** Start of Source document **

Mauli is a 2018 Indian Marathi-language action drama film directed by Aditya Sarpotdar and produced by Genelia D'Souza. The film stars Riteish Deshmukh in the title role along with Saiyami Kher. The film, though not a sequel, carries a premise and various plot elements similar to the 2014 film Lai Bhaari. The film was initially supposed to be released on 21 December 2018 but it was changed to 14 December to avoid clashing with the Shah Rukh Khan starrer Zero. The film was released on 14 December 2018. Upon release, Mauli received mixed reviews from critics, with praise for the cinematography, performance of Deshmukh, soundtrack, action sequences and narration, but criticism for its writing and pace.

** End of Source document **
** Start of Stored data **

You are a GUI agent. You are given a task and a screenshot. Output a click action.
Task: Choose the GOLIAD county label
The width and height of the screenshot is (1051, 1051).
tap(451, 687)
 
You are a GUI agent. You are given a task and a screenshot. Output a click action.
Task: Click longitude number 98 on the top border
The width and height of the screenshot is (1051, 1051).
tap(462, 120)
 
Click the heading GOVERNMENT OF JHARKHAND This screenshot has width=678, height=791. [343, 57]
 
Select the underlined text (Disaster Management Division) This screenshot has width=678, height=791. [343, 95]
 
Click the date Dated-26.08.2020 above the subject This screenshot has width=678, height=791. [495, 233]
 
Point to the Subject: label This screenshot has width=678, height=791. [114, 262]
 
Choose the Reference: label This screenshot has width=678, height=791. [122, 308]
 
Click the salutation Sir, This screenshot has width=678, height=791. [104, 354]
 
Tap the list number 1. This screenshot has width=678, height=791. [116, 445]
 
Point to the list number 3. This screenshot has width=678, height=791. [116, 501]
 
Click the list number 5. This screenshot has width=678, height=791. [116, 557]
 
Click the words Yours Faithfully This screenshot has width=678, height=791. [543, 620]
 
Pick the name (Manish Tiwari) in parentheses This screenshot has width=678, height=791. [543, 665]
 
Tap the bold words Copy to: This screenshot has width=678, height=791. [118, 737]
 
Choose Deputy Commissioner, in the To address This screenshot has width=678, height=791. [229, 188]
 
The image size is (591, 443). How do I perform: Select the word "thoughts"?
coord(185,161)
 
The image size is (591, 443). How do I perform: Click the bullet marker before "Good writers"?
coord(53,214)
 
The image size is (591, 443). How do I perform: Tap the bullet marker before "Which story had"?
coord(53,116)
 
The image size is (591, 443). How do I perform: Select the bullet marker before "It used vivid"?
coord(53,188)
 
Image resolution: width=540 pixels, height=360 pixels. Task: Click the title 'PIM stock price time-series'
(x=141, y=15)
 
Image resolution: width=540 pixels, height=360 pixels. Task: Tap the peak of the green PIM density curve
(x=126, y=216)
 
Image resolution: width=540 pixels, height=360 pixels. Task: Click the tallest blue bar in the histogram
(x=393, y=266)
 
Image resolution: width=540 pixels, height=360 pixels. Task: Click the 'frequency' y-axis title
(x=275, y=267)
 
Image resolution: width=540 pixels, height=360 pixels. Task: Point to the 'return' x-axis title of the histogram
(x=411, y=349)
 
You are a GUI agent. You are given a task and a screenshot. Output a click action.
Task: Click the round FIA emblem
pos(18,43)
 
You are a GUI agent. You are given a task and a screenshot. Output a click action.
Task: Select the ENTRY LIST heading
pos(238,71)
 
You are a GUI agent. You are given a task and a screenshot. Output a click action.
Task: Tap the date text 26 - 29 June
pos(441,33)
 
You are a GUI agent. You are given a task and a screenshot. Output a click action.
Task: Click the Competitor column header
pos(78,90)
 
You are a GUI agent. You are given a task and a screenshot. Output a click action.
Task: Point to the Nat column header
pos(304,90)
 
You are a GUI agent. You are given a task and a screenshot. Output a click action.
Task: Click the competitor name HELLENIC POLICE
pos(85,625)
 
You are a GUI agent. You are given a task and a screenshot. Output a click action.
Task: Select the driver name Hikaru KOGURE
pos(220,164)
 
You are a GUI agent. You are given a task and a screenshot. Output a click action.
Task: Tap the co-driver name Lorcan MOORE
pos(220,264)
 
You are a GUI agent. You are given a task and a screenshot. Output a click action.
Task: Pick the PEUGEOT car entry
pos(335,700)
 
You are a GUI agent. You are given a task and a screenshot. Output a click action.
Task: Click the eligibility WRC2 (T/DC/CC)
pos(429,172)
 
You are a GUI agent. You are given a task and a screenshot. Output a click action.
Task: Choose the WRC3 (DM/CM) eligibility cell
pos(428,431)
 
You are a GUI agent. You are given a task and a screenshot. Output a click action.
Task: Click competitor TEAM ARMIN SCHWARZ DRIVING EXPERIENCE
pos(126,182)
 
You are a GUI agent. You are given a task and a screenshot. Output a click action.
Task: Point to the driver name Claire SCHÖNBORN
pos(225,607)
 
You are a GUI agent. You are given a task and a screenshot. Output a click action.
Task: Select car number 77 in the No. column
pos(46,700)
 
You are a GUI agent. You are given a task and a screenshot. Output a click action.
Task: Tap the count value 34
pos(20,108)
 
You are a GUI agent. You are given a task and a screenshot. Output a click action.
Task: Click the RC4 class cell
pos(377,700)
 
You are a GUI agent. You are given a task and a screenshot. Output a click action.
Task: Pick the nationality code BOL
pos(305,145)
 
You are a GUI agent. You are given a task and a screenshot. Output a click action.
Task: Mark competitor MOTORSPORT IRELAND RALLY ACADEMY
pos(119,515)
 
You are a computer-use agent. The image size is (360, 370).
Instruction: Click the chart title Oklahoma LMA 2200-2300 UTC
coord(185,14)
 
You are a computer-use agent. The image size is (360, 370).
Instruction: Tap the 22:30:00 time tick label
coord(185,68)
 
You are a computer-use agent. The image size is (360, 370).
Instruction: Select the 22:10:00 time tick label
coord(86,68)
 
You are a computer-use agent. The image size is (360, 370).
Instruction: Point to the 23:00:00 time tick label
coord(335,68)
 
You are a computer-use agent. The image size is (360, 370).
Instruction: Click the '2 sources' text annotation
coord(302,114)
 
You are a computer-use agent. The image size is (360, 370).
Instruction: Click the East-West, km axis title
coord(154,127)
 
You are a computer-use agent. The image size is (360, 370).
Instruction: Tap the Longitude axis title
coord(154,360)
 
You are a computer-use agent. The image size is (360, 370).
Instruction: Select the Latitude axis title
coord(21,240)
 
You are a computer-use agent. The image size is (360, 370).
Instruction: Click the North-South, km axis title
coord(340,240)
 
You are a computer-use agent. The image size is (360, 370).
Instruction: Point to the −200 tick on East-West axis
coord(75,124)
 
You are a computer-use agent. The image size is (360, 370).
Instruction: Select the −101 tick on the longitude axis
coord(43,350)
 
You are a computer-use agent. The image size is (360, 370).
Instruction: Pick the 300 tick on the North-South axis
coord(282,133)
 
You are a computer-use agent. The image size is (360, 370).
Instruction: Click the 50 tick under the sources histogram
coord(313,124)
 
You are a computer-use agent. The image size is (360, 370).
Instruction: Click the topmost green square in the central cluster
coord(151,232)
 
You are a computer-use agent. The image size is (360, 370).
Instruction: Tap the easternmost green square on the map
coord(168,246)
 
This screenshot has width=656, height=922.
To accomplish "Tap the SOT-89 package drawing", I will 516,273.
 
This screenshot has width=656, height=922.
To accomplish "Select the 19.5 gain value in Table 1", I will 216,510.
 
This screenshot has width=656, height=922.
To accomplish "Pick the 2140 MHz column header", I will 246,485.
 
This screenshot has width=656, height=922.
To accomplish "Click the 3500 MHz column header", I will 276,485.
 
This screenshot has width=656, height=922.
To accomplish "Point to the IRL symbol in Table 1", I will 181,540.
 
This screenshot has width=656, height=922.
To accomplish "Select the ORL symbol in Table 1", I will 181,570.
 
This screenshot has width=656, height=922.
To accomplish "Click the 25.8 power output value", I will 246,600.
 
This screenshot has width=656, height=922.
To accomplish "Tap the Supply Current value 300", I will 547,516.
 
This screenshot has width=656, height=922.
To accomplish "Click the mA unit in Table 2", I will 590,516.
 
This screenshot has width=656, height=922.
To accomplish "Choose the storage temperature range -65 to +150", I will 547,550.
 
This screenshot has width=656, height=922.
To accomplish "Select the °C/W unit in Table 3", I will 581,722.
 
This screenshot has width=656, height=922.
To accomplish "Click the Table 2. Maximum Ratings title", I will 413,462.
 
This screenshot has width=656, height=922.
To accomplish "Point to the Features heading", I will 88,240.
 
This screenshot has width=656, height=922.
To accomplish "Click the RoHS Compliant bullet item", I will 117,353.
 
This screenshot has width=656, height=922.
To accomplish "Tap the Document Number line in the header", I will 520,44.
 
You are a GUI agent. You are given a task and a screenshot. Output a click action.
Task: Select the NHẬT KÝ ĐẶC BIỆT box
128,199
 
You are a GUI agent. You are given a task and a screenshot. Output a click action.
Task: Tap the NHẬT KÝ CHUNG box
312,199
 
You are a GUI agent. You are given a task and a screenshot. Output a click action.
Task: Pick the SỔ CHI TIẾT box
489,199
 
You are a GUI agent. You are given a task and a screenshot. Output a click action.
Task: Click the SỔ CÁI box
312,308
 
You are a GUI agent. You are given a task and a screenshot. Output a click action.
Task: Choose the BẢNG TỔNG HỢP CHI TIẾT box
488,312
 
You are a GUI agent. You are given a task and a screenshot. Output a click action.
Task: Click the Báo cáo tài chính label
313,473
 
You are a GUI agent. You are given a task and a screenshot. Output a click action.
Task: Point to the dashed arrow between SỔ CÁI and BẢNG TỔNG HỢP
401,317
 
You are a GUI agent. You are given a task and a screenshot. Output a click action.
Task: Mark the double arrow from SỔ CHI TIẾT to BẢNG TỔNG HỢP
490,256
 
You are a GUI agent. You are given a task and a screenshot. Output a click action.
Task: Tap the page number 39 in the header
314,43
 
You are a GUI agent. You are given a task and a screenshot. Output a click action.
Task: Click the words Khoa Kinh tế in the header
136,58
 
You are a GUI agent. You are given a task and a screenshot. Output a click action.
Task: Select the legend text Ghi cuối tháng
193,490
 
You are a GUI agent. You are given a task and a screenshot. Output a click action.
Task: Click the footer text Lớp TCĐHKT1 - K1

** End of Stored data **

Tasks and exercises:
#1 Summarize the passage on Mauli in two sentences.
#2 Write out the passage on Mauli word for word, beginning at the words "Mauli is a 2018" and stopping after "writing and pace.".
#3 List every aspect of the film that critics praised, according to the passage on Mauli.
The records were drawn from a separate source.

Solutions for each task:
#1 Mauli is a 2018 Marathi-language action drama directed by Aditya Sarpotdar, produced by Genelia D'Souza, and starring Riteish Deshmukh in the title role with Saiyami Kher. It was released on 14 December 2018, a week earlier than planned to avoid clashing with Zero, and received mixed reviews: critics praised its cinematography, Deshmukh's performance, soundtrack, action and narration, but faulted its writing and pace.

#2
Mauli is a 2018 Indian Marathi-language action drama film directed by Aditya Sarpotdar and produced by Genelia D'Souza. The film stars Riteish Deshmukh in the title role along with Saiyami Kher. The film, though not a sequel, carries a premise and various plot elements similar to the 2014 film Lai Bhaari. The film was initially supposed to be released on 21 December 2018 but it was changed to 14 December to avoid clashing with the Shah Rukh Khan starrer Zero. The film was released on 14 December 2018. Upon release, Mauli received mixed reviews from critics, with praise for the cinematography, performance of Deshmukh, soundtrack, action sequences and narration, but criticism for its writing and pace.

#3
- Cinematography
- Performance of Deshmukh
- Soundtrack
- Action sequences
- Narration